--- Supplied data ---
★ ★ ★ ★ ★
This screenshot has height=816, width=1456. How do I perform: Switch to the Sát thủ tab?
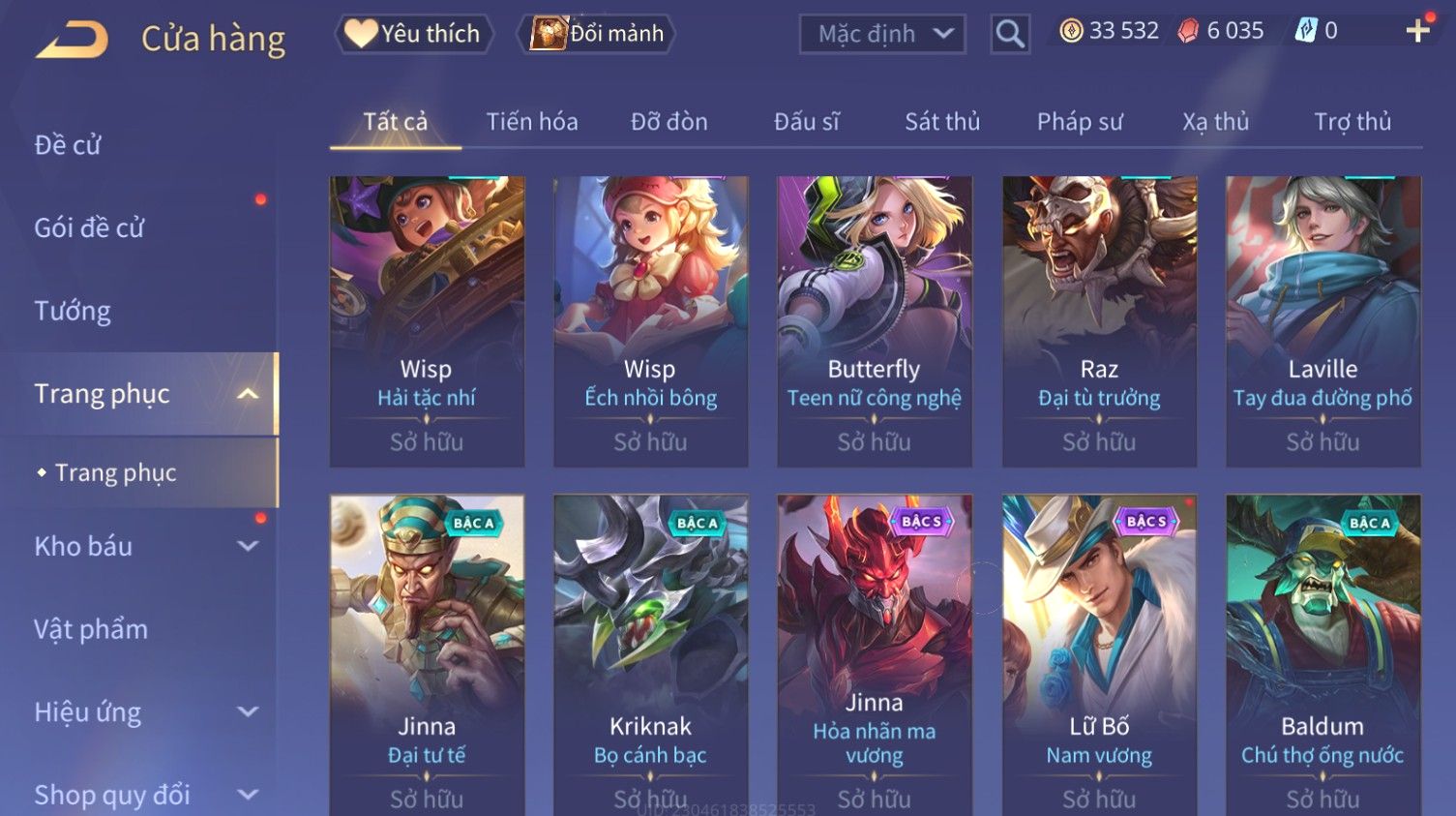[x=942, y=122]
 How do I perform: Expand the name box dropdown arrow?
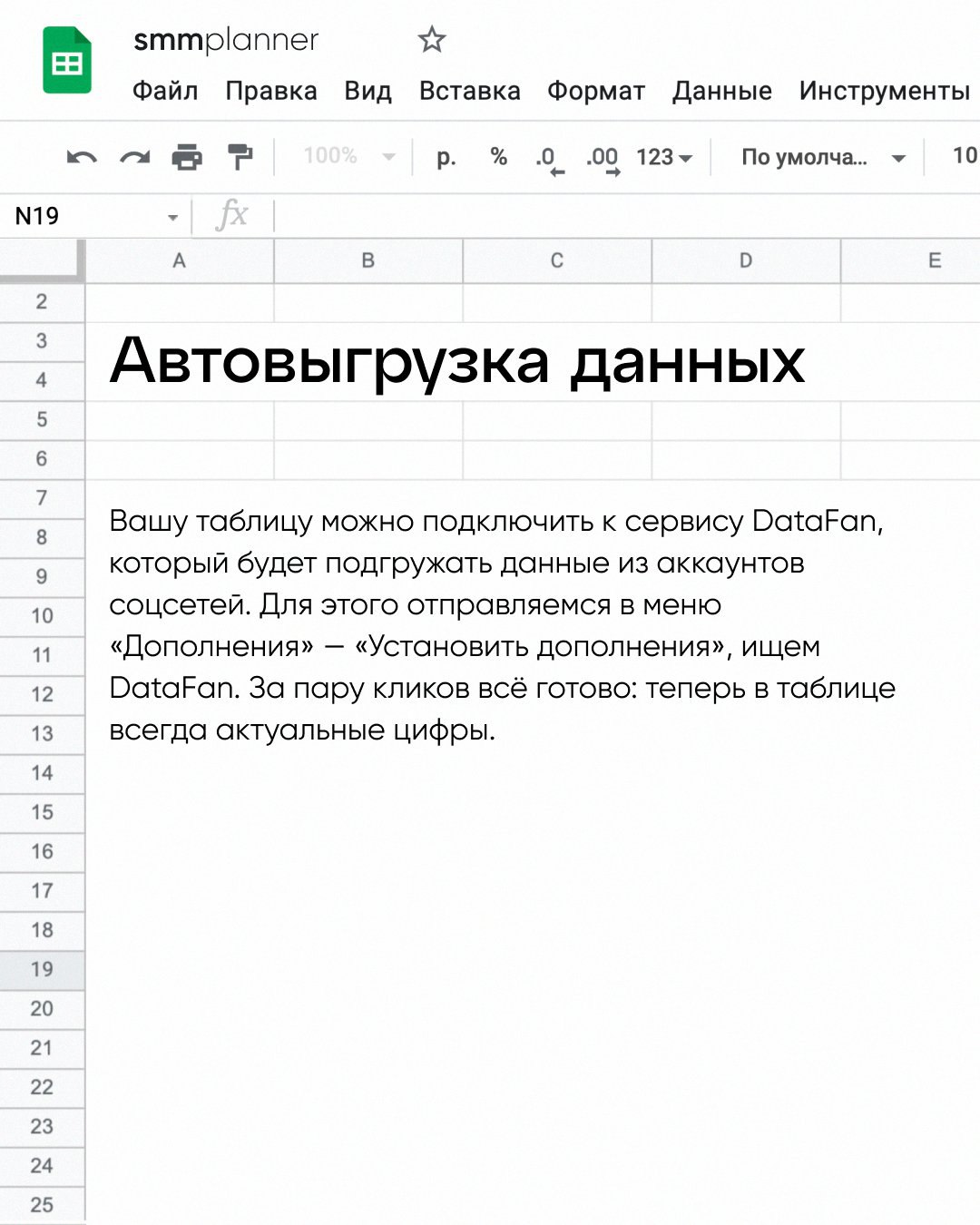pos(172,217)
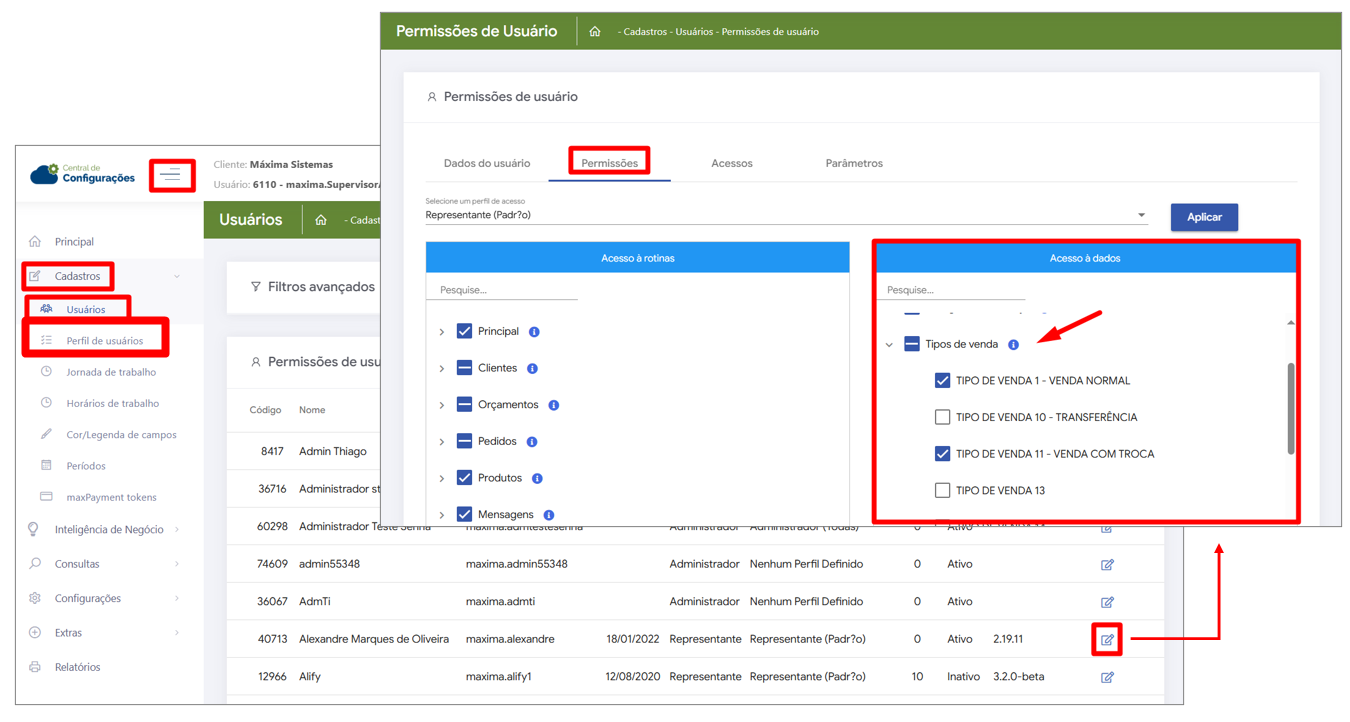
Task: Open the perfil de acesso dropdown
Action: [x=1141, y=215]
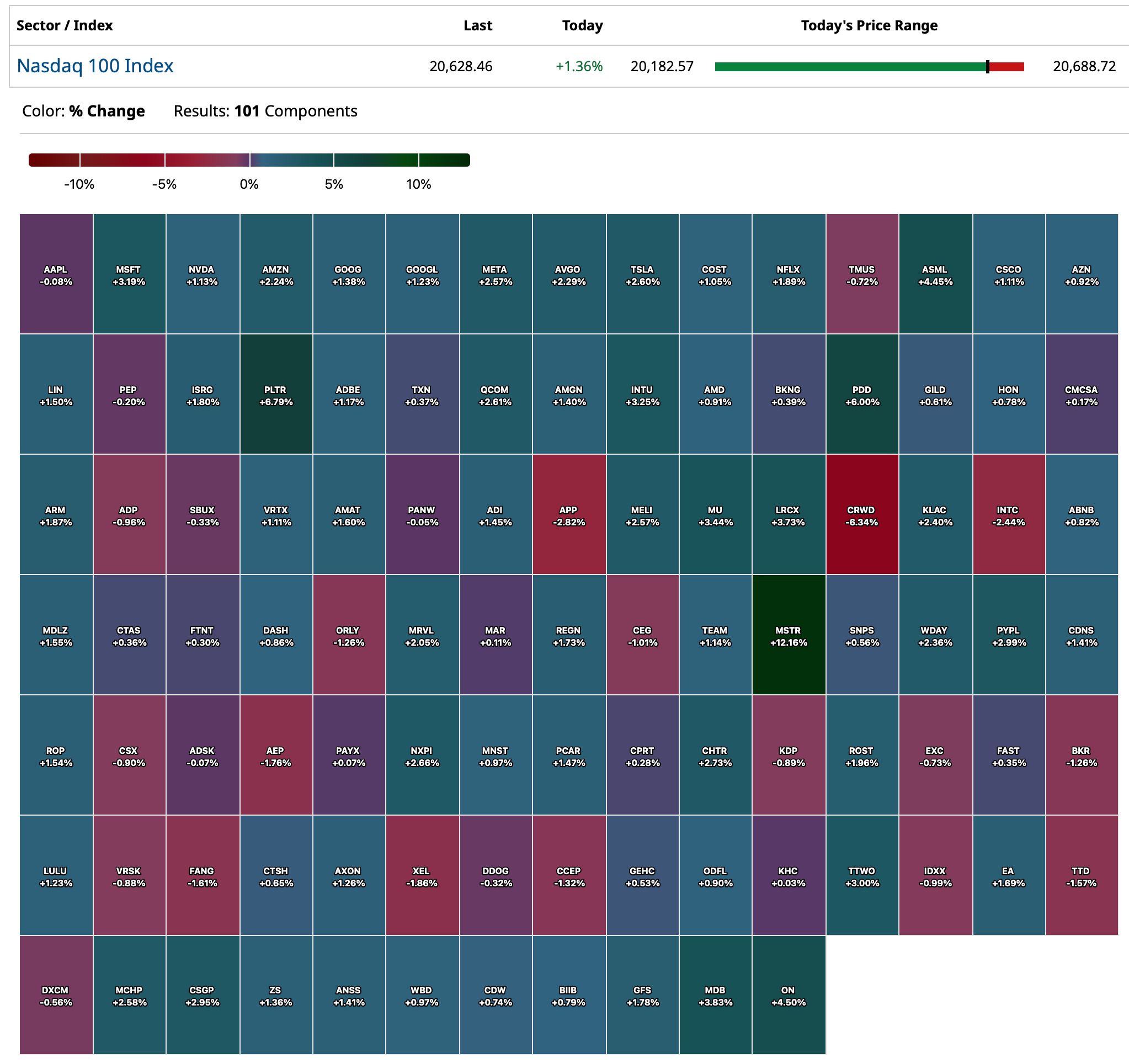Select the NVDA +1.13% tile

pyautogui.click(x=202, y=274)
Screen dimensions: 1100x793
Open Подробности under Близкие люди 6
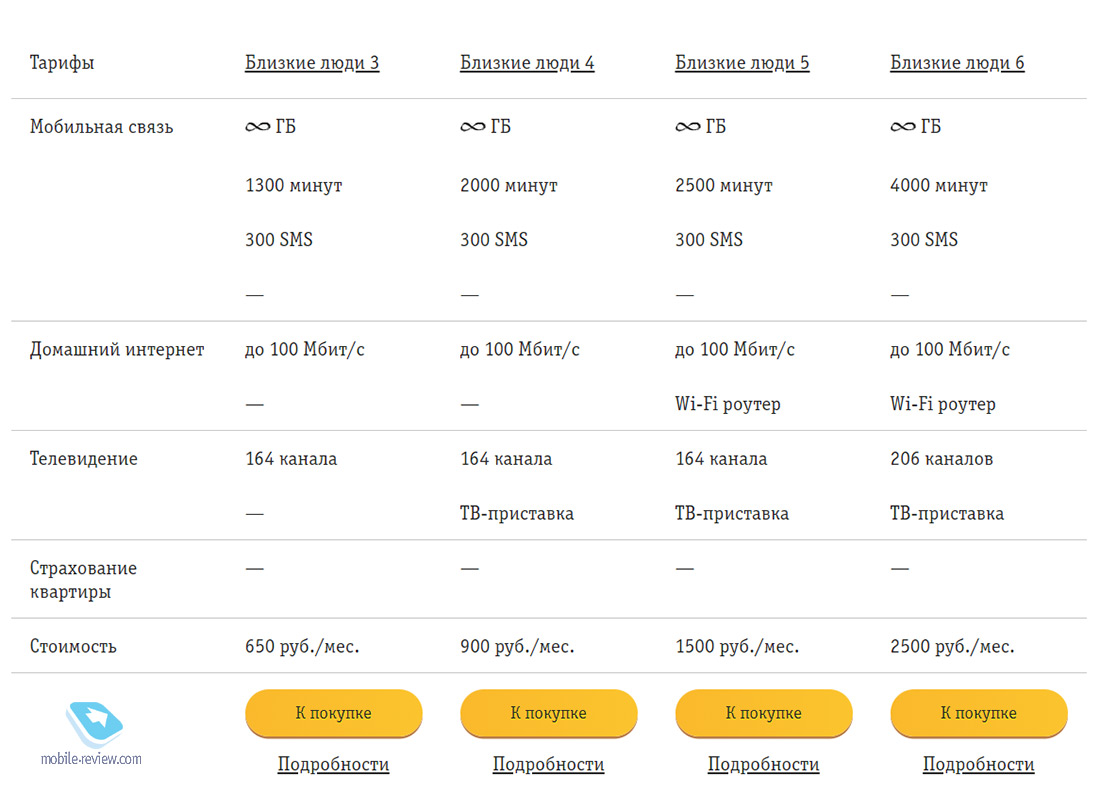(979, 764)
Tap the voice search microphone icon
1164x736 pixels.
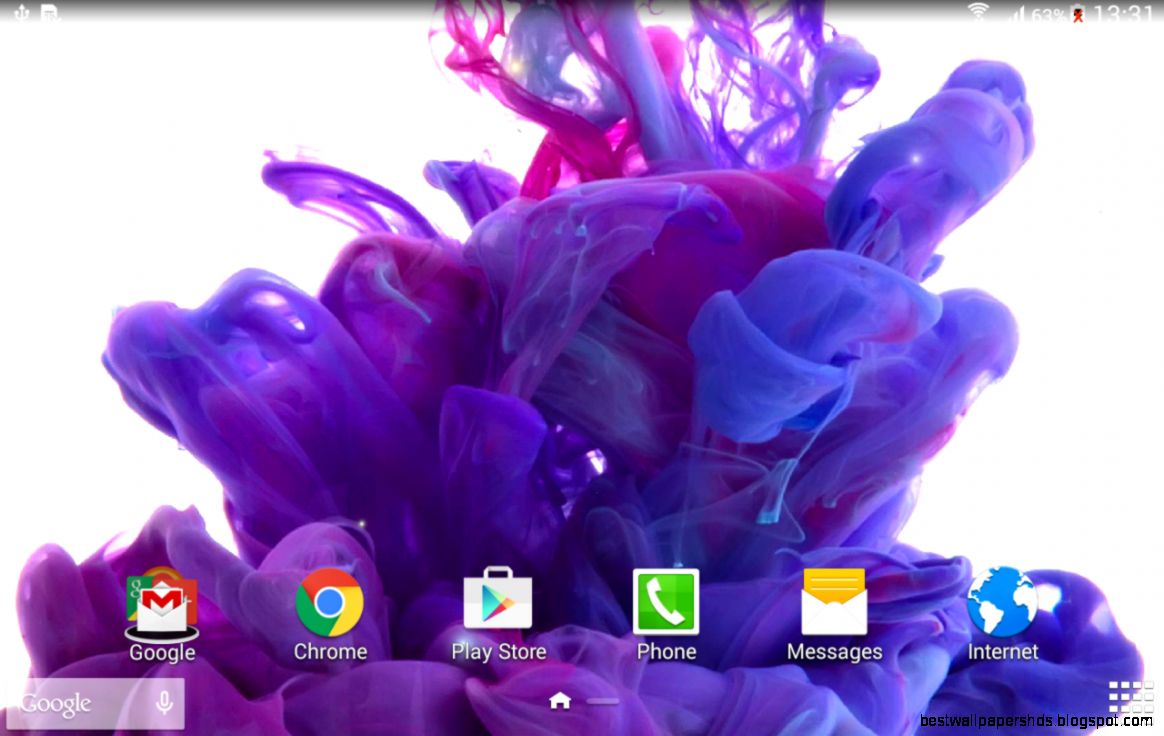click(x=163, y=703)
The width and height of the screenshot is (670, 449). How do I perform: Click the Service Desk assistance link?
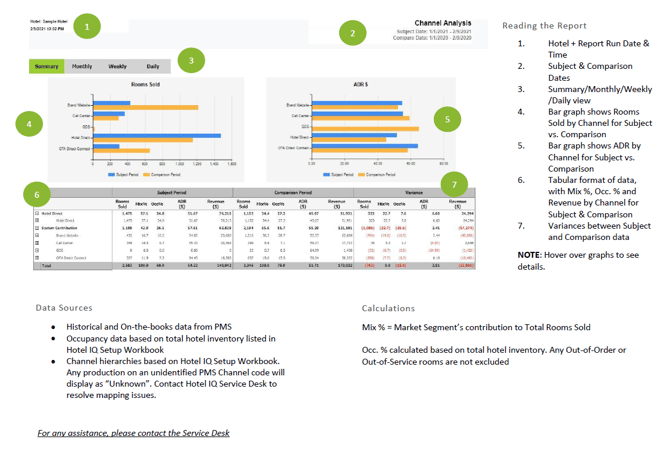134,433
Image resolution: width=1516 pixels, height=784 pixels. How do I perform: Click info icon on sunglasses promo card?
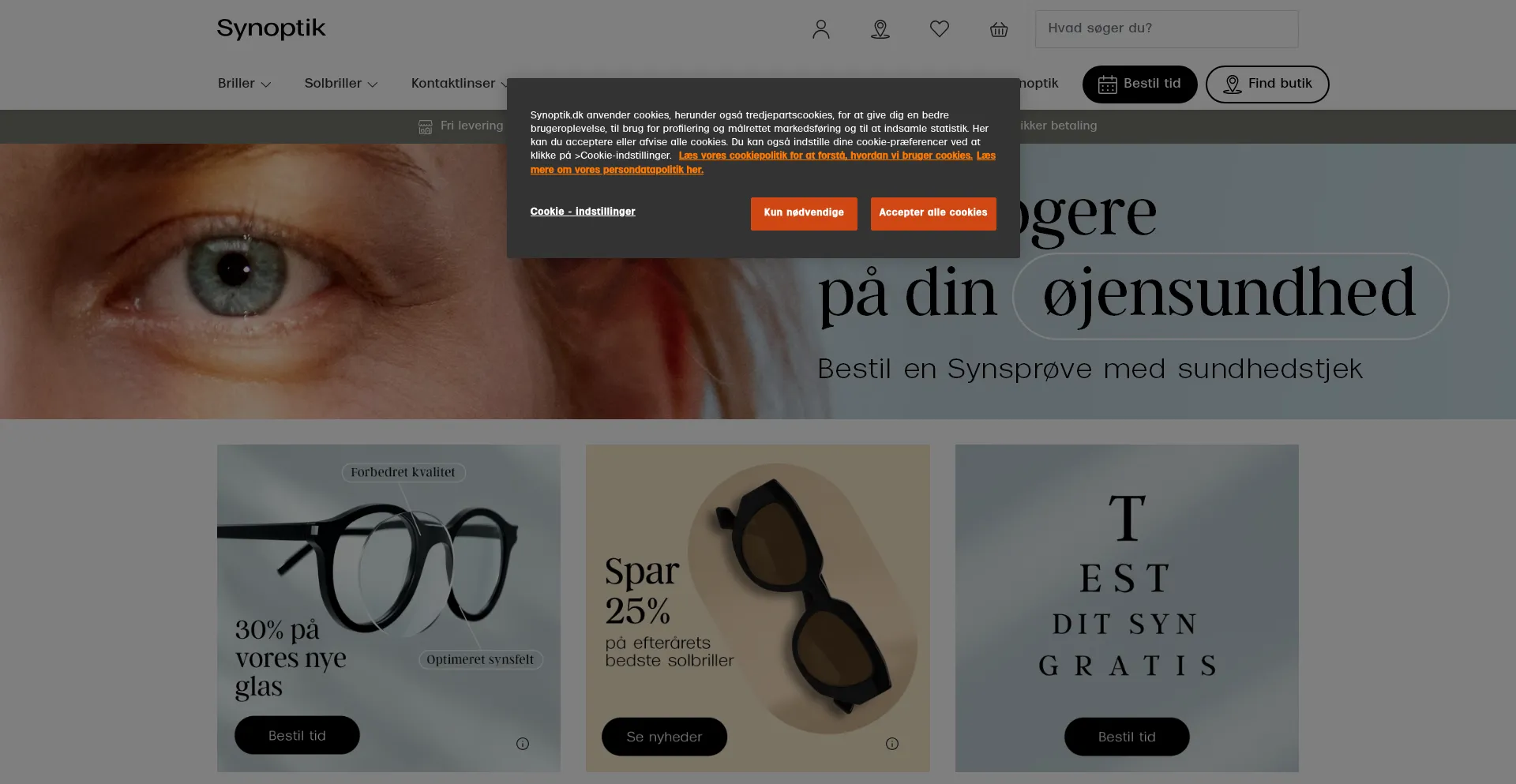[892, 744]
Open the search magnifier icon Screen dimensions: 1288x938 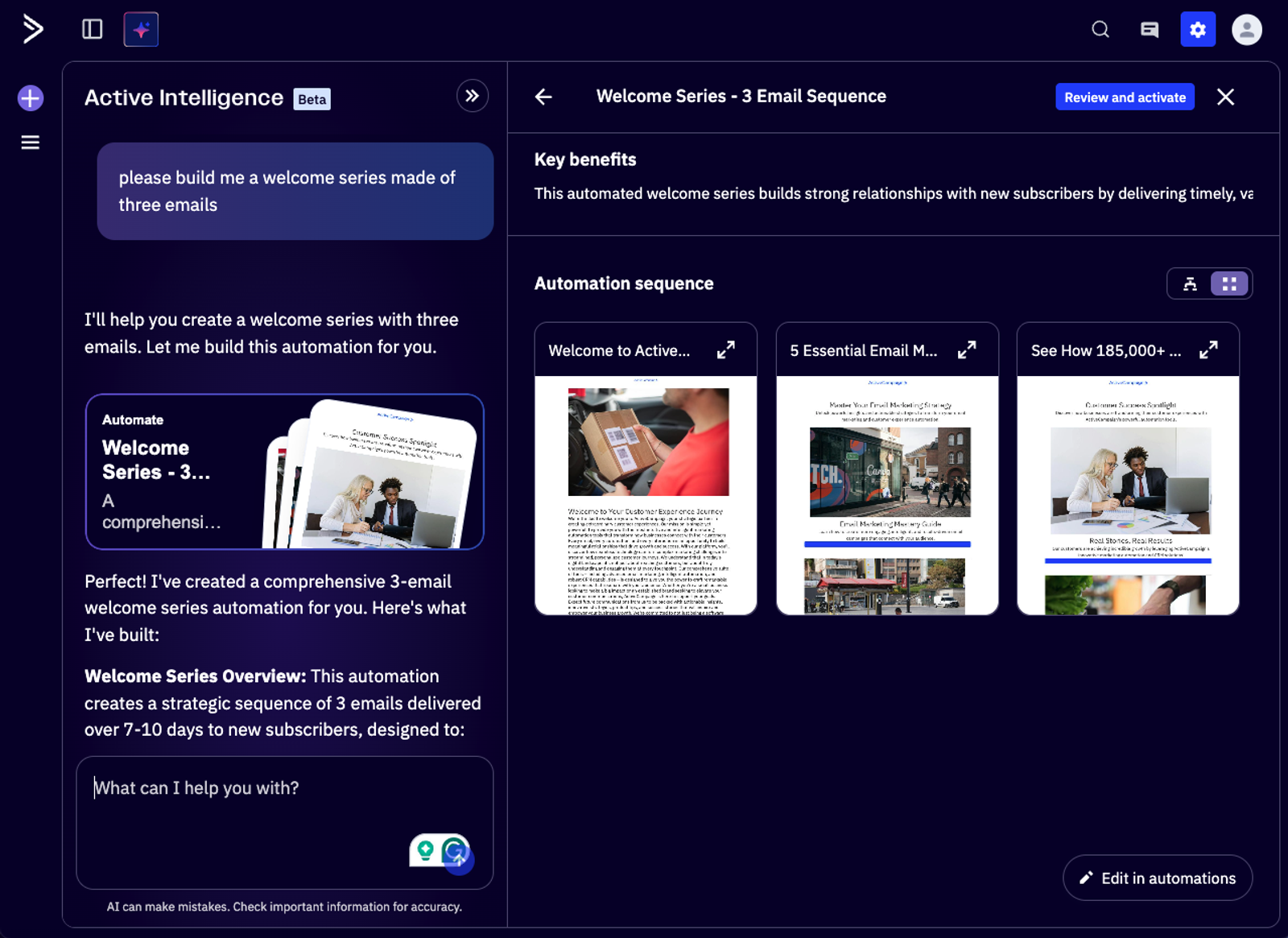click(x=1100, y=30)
★ ★ ★ ★ ★
Repeat the listing above from its first line through the line that contains "Screen dimensions: 1100x793", both included, and nothing more. Drop the pictures.

--- Solved problem ---
This screenshot has height=816, width=1456. How do I perform: Switch to the Sát thủ tab?
[x=942, y=122]
 How do I perform: Expand the name box dropdown arrow?
pos(172,217)
Task: Open the perfil de acesso dropdown
Action: [x=1141, y=215]
Select the NVDA +1.13% tile

pyautogui.click(x=202, y=274)
Screen dimensions: 1100x793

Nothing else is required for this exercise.